Hi, I have an Arctostaphylos Dr. Hurd, southern California coast, several years old, 10 feet, that has a few large branches with yellowing and spotted leaves... also dropping many. causes? remedy? should branches be cut out?

ANSWER:

Arctostaphylos manzanita (whiteleaf manzanita) is a wonderful shrub or small tree, native in the U.S. only to California. Apparently the "Dr. Hurd" cultivar is the result of hybridization. We were unable to locate any specific references to what might be causing problems for your plant. Some clues we turned up include that it is very drought tolerant and much more garden tolerant in Southern California; that is, it can stand some of the special treatment you will give a garden plant. However, it does not tolerate too much watering, nor water standing around its roots. It needs good drainage so much that it will even do okay in beach sand, but not in salt spray. The cultivar Dr. Hurd also needs full sun, while some of the other manzanita varieties can tolerate some light or partial shade.

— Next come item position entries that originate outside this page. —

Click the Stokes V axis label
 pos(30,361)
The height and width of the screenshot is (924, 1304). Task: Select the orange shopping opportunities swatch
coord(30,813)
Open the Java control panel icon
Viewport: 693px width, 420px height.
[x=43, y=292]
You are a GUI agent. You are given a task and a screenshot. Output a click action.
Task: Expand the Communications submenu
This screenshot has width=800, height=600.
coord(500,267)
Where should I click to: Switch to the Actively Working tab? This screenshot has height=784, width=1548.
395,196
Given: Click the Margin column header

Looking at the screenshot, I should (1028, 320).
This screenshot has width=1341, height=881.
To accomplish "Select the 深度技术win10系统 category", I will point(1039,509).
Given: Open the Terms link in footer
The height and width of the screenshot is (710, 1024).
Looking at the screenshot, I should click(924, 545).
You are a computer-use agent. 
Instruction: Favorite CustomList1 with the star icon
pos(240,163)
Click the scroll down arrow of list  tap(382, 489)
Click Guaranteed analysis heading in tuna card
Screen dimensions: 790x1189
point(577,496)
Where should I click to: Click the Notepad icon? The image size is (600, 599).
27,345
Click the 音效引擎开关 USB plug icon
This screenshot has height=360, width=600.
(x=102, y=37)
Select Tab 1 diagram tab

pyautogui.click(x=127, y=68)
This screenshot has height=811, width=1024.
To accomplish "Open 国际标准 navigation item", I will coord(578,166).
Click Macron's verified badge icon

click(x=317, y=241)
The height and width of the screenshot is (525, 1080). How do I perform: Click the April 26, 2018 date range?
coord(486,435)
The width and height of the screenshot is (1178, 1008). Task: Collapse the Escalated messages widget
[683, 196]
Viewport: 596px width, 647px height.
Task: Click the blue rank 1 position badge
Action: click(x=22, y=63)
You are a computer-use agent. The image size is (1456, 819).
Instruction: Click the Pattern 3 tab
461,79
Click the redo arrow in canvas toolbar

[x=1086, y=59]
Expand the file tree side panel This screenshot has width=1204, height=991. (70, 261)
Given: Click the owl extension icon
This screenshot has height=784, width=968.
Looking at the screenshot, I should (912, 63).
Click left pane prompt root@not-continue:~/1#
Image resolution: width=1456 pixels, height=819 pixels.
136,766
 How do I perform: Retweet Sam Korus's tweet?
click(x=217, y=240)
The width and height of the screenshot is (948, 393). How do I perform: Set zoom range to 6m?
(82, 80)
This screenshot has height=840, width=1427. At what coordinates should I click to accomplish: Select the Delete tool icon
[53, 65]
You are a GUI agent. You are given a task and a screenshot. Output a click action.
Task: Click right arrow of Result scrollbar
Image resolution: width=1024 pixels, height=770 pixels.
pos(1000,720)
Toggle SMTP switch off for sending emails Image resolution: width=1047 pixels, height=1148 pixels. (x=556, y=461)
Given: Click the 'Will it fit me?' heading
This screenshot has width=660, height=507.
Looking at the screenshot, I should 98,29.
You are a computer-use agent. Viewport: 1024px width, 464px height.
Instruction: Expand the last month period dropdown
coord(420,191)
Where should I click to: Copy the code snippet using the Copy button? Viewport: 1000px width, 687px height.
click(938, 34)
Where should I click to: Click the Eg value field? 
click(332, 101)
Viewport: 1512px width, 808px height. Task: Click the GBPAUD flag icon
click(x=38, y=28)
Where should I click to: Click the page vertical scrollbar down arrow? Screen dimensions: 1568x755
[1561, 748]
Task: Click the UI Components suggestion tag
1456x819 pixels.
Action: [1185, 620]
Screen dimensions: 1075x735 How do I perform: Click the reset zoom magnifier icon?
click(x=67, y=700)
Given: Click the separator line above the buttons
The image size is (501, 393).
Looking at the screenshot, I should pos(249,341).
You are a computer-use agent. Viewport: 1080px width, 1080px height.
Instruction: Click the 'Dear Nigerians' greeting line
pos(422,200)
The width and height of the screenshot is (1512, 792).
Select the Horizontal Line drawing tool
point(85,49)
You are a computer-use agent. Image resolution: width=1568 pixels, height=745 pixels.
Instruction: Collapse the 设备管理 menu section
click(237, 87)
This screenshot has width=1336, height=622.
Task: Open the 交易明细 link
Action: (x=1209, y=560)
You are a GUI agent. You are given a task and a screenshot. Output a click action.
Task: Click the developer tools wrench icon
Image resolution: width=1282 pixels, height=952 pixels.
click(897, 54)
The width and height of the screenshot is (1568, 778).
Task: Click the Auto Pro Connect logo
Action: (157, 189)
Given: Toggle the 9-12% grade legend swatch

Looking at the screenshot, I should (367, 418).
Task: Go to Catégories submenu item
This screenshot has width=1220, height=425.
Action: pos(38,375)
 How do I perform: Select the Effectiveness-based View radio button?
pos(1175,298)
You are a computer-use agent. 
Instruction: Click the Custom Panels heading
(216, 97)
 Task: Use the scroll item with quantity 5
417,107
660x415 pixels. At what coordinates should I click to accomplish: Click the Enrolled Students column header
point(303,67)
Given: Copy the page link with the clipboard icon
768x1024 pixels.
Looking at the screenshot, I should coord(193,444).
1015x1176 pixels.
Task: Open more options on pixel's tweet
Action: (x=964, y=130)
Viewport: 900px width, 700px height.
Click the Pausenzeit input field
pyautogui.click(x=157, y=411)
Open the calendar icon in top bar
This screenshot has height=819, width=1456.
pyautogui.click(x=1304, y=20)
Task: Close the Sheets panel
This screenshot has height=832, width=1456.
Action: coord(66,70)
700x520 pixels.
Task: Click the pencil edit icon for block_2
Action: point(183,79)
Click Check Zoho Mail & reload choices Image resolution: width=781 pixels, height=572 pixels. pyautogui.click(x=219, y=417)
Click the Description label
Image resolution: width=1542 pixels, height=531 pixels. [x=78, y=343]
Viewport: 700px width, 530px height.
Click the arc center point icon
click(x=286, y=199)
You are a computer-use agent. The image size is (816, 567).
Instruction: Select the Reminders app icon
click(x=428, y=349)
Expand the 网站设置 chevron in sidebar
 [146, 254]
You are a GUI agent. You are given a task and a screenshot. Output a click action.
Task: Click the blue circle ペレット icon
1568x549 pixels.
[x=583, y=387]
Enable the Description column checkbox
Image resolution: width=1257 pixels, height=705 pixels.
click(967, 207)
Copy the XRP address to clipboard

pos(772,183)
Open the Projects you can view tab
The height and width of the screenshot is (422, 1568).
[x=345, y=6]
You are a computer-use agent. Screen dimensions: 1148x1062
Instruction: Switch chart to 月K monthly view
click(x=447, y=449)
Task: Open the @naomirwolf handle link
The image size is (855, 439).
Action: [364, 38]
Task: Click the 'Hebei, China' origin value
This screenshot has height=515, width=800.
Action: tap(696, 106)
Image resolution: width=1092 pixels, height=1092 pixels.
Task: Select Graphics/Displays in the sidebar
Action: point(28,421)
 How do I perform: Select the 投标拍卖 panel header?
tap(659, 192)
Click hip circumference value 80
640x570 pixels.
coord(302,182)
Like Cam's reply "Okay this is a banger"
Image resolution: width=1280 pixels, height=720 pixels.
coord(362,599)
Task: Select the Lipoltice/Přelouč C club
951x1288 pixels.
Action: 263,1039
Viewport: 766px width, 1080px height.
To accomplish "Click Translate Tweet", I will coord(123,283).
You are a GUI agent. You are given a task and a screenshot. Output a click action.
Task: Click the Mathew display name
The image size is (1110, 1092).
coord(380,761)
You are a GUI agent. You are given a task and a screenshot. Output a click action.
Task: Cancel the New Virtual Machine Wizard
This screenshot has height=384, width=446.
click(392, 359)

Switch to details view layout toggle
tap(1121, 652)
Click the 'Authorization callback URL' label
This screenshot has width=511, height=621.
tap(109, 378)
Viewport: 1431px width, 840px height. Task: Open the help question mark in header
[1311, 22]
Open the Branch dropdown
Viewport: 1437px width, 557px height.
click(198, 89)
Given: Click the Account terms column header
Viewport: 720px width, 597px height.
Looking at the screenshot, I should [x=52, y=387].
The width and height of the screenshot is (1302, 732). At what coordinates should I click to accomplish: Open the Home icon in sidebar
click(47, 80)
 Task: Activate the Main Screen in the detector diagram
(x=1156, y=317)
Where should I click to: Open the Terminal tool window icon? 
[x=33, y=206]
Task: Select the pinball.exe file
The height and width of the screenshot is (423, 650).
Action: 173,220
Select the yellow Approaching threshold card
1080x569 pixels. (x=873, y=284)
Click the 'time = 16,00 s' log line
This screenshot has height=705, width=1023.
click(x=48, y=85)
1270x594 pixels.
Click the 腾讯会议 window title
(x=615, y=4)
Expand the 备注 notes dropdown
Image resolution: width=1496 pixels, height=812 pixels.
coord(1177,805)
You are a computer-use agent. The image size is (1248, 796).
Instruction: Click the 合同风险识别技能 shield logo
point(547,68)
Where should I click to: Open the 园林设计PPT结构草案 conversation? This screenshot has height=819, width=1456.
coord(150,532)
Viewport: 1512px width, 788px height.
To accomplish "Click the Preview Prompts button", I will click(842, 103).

If you have not observed any insect infestation, and there has been no disturbance, such as construction or planting, around the roots, our best guess is that you have been treating your manzanita TOO well, watering, fertilizing, etc. as you would do other plants in your garden. Native plants are very tough, which is why we at the Lady Bird Johnson Wildflower center are so dedicated to their use and conservation. Natives are adapted to the conditions in which they originate, and need less of the kind of attention usually given to plants in the garden. The yellowing leaves, in particular, might lead us to suspect too much water or not good enough drainage. Certainly, don't cut out any branches that are not provably dead. Unfortunately, we can't write a prescription for a medicine that will make your plant all well, so we'll recommend watchful waiting, cut off the sprinkler system if you have one aimed at the plant, and hope its own native strengths will pull it through.